La realidad es que una Agencia inmobiliaria era un negocio muy sencillo cuando este consistía en enterarse de quién vendía para a continuación esperar a que viniera alguien que quería comprar, tomándose unos cafetitos entre uno y otro encuentro. Sé que exagero, pero es innegable que el “core bussines” de una Agencia tradicional era básicamente el manejo de información. Ahora el negocio –basado en su parte más importante en la captación de mandatos en exclusiva y en precio- se ha complicado enormemente porque se necesita a cambio ofrecer un servicio profesional de marketing al propietario, y convencerle de que se pueden hacer cosas para comercializar su propiedad que él ni siquiera se imaginaba, y que están fuera de su alcance; y ahora es cuando las deficiencias en la estructura de una Agencia inmobiliaria estándar se ponen dramáticamente en evidencia.

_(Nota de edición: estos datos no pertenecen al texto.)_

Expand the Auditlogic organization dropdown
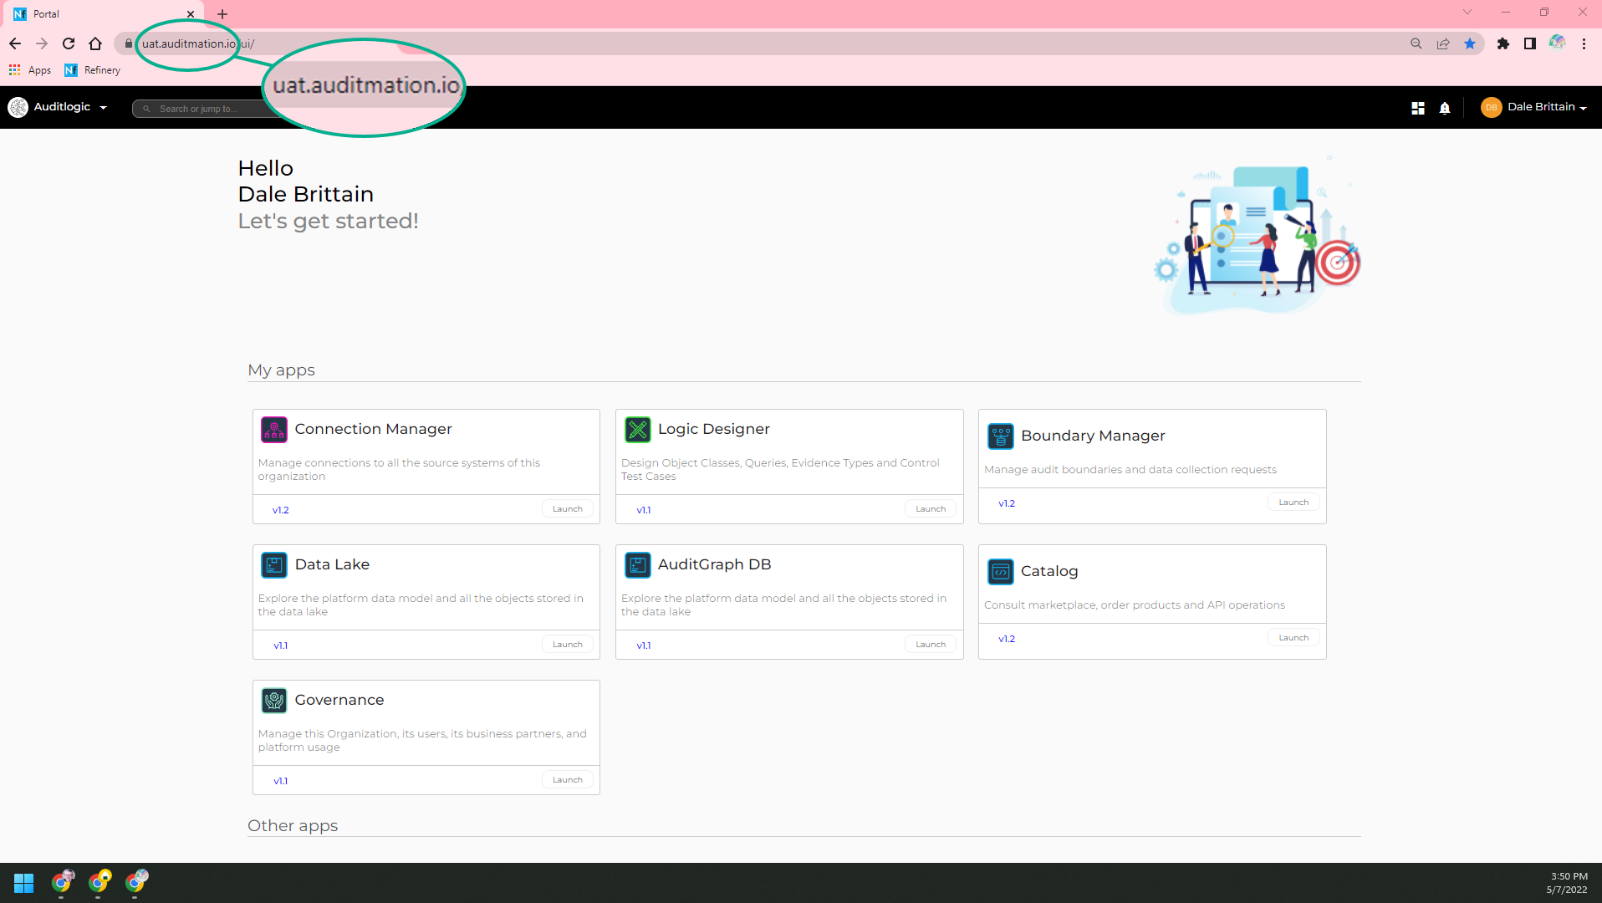 (x=103, y=108)
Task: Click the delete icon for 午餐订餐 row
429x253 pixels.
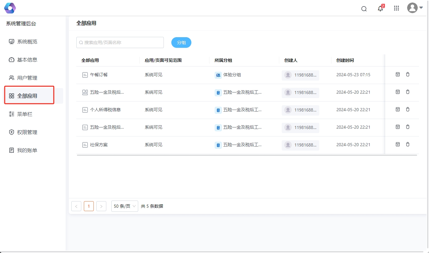Action: click(408, 74)
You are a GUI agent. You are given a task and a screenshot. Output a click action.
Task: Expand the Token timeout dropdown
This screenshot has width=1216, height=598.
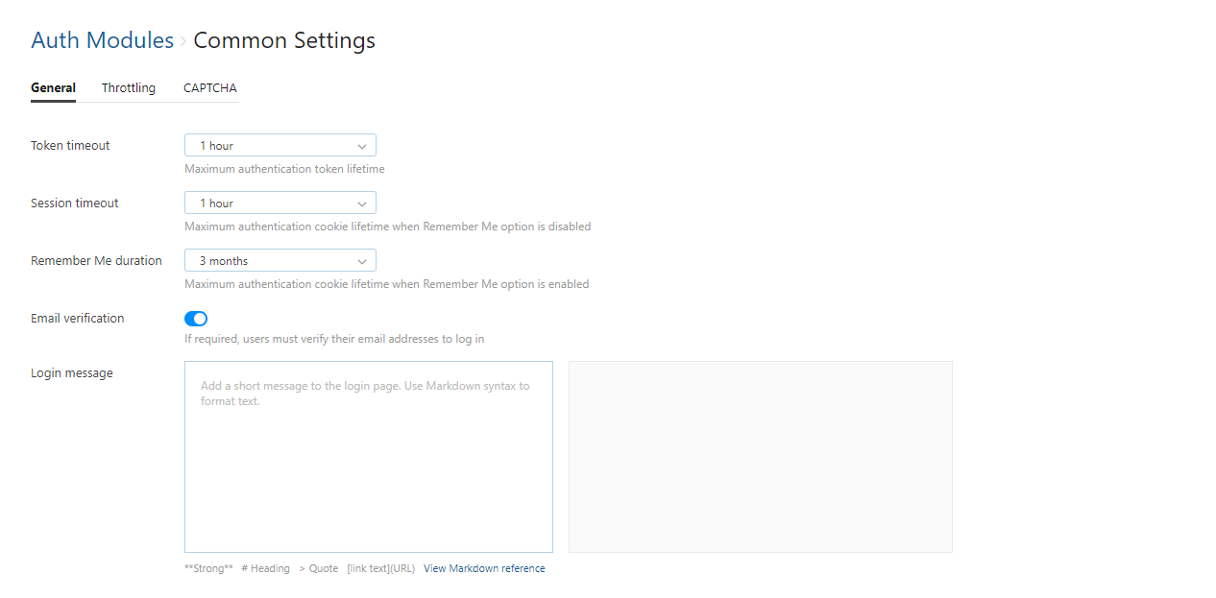[280, 146]
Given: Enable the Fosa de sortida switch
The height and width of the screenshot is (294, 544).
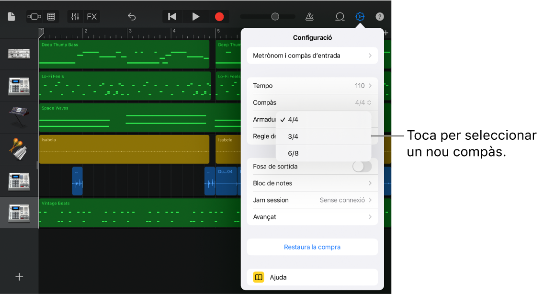Looking at the screenshot, I should (362, 166).
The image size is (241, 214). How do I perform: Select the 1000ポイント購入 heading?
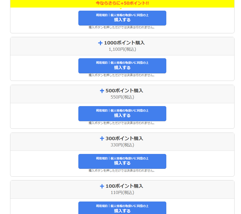point(124,43)
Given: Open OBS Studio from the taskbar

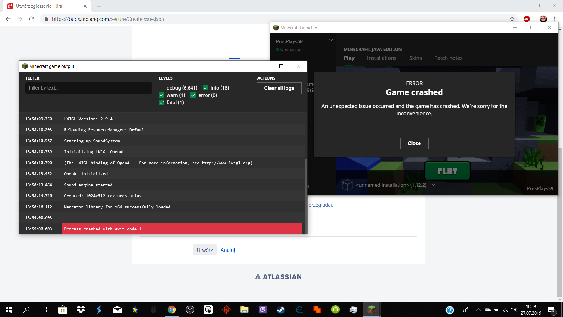Looking at the screenshot, I should coord(190,310).

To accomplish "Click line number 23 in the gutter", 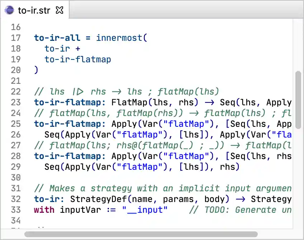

La solución probablemente no es fácil, pero es obligada, y consiste básicamente en profesionalizar la gestión del marketing dentro de tu Agencia, sea internamente o mediante la contratación de servicios externos. Y dedicarle al marketing de cada propiedad los recursos y la inversión necesarios. Lo contrario es asumir que tu negocio se basa en la estrategia –por decirlo en inglés, que suena mejor- de “overpromise and underperform”. O sea, prometer mucho, y hacer poco. Y si no quieres complicarte la vida con un Plan de Marketing de Una Propiedad , te aconsejo sinceramente que vayas pensando en un modelo de negocio basado en un menú de servicios más reducido o en empezar a ofrecer un descuento sobre tus servicios, que ambas son formas legítimas, reconocidas y aceptadas como modelos de transparencia profesional por la NAR, la asociación de referencia ética para cualquier Agente inmobiliario que se precie. Todo antes que generar frustración y enfado en los propietarios, y profundizar de esta forma en la mala imagen que ya le sobra a este Sector de cara a los consumidores y a la Opinión Pública.